Item-finding listing
══════════════════════════════
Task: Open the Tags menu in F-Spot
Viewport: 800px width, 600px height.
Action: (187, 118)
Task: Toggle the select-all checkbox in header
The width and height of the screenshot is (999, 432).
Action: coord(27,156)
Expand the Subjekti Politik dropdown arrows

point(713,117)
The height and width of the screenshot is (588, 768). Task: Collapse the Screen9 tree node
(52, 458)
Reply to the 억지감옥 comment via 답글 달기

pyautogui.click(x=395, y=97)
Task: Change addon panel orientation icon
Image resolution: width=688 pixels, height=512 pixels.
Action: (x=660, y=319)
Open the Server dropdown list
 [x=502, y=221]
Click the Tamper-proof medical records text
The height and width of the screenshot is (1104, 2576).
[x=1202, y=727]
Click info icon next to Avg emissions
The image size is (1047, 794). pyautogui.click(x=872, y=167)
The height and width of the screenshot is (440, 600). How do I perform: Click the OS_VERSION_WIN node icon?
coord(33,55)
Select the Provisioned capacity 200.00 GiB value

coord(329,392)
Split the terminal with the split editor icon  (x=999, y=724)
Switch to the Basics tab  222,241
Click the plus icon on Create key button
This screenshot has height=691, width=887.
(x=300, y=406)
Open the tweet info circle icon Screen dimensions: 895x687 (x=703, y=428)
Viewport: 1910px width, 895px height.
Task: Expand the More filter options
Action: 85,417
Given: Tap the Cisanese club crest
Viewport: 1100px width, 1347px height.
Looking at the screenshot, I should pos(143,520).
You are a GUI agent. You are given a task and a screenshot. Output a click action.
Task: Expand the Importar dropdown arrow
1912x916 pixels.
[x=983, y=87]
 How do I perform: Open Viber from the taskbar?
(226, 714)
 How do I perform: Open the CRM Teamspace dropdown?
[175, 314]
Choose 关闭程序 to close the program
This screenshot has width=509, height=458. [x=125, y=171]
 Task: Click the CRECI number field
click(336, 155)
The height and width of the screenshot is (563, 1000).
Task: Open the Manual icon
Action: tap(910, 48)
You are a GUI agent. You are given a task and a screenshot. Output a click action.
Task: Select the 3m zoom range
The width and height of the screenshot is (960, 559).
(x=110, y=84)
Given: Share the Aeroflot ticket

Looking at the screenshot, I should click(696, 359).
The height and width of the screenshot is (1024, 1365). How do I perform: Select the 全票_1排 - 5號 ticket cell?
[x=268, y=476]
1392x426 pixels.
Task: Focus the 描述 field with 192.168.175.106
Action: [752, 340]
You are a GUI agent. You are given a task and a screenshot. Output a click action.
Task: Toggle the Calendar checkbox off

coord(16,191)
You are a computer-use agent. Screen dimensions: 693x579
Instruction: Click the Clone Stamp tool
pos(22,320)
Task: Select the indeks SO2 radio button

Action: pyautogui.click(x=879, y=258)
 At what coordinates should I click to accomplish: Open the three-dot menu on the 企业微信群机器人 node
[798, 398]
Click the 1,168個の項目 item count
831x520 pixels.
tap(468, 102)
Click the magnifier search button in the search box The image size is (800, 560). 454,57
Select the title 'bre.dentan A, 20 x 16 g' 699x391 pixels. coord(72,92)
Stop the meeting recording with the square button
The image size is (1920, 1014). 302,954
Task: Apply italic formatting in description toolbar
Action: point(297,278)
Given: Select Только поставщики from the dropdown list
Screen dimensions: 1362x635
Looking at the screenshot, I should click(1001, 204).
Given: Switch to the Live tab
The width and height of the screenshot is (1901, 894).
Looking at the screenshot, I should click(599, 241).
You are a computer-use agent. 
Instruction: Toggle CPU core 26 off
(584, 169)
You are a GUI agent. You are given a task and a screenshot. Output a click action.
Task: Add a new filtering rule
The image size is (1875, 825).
══════════════════════════════
Please reproduce every line of the listing above, unchanged and in the same order.

■ EXERCISE OUTPUT
Task: Open the Tags menu in F-Spot
Viewport: 800px width, 600px height.
Action: (187, 118)
Task: Toggle the select-all checkbox in header
The width and height of the screenshot is (999, 432).
Action: coord(27,156)
Expand the Subjekti Politik dropdown arrows

point(713,117)
The height and width of the screenshot is (588, 768). Task: Collapse the Screen9 tree node
(52, 458)
Reply to the 억지감옥 comment via 답글 달기

pyautogui.click(x=395, y=97)
Task: Change addon panel orientation icon
Image resolution: width=688 pixels, height=512 pixels.
Action: (x=660, y=319)
Open the Server dropdown list
 [x=502, y=221]
Click the Tamper-proof medical records text
The height and width of the screenshot is (1104, 2576).
[x=1202, y=727]
Click info icon next to Avg emissions
The image size is (1047, 794). pyautogui.click(x=872, y=167)
The height and width of the screenshot is (440, 600). How do I perform: Click the OS_VERSION_WIN node icon?
coord(33,55)
Select the Provisioned capacity 200.00 GiB value

coord(329,392)
Split the terminal with the split editor icon  (x=999, y=724)
Switch to the Basics tab  222,241
Click the plus icon on Create key button
This screenshot has height=691, width=887.
(x=300, y=406)
Open the tweet info circle icon Screen dimensions: 895x687 (x=703, y=428)
Viewport: 1910px width, 895px height.
Task: Expand the More filter options
Action: 85,417
Given: Tap the Cisanese club crest
Viewport: 1100px width, 1347px height.
Looking at the screenshot, I should pos(143,520).
You are a GUI agent. You are given a task and a screenshot. Output a click action.
Task: Expand the Importar dropdown arrow
1912x916 pixels.
[x=983, y=87]
 How do I perform: Open Viber from the taskbar?
(226, 714)
 How do I perform: Open the CRM Teamspace dropdown?
[175, 314]
Choose 关闭程序 to close the program
This screenshot has width=509, height=458. [x=125, y=171]
 Task: Click the CRECI number field
click(336, 155)
The height and width of the screenshot is (563, 1000).
Task: Open the Manual icon
Action: tap(910, 48)
You are a GUI agent. You are given a task and a screenshot. Output a click action.
Task: Select the 3m zoom range
The width and height of the screenshot is (960, 559).
(x=110, y=84)
Given: Share the Aeroflot ticket

Looking at the screenshot, I should click(696, 359).
The height and width of the screenshot is (1024, 1365). How do I perform: Select the 全票_1排 - 5號 ticket cell?
[x=268, y=476]
1392x426 pixels.
Task: Focus the 描述 field with 192.168.175.106
Action: [752, 340]
You are a GUI agent. You are given a task and a screenshot. Output a click action.
Task: Toggle the Calendar checkbox off

coord(16,191)
You are a computer-use agent. Screen dimensions: 693x579
Instruction: Click the Clone Stamp tool
pos(22,320)
Task: Select the indeks SO2 radio button

Action: pyautogui.click(x=879, y=258)
 At what coordinates should I click to accomplish: Open the three-dot menu on the 企业微信群机器人 node
[798, 398]
Click the 1,168個の項目 item count
831x520 pixels.
tap(468, 102)
Click the magnifier search button in the search box The image size is (800, 560). 454,57
Select the title 'bre.dentan A, 20 x 16 g' 699x391 pixels. coord(72,92)
Stop the meeting recording with the square button
The image size is (1920, 1014). 302,954
Task: Apply italic formatting in description toolbar
Action: point(297,278)
Given: Select Только поставщики from the dropdown list
Screen dimensions: 1362x635
Looking at the screenshot, I should click(1001, 204).
Given: Switch to the Live tab
The width and height of the screenshot is (1901, 894).
Looking at the screenshot, I should click(599, 241).
You are a computer-use agent. 
Instruction: Toggle CPU core 26 off
(584, 169)
You are a GUI agent. You are given a task and a screenshot. Output a click action.
Task: Add a new filtering rule
The image size is (1875, 825).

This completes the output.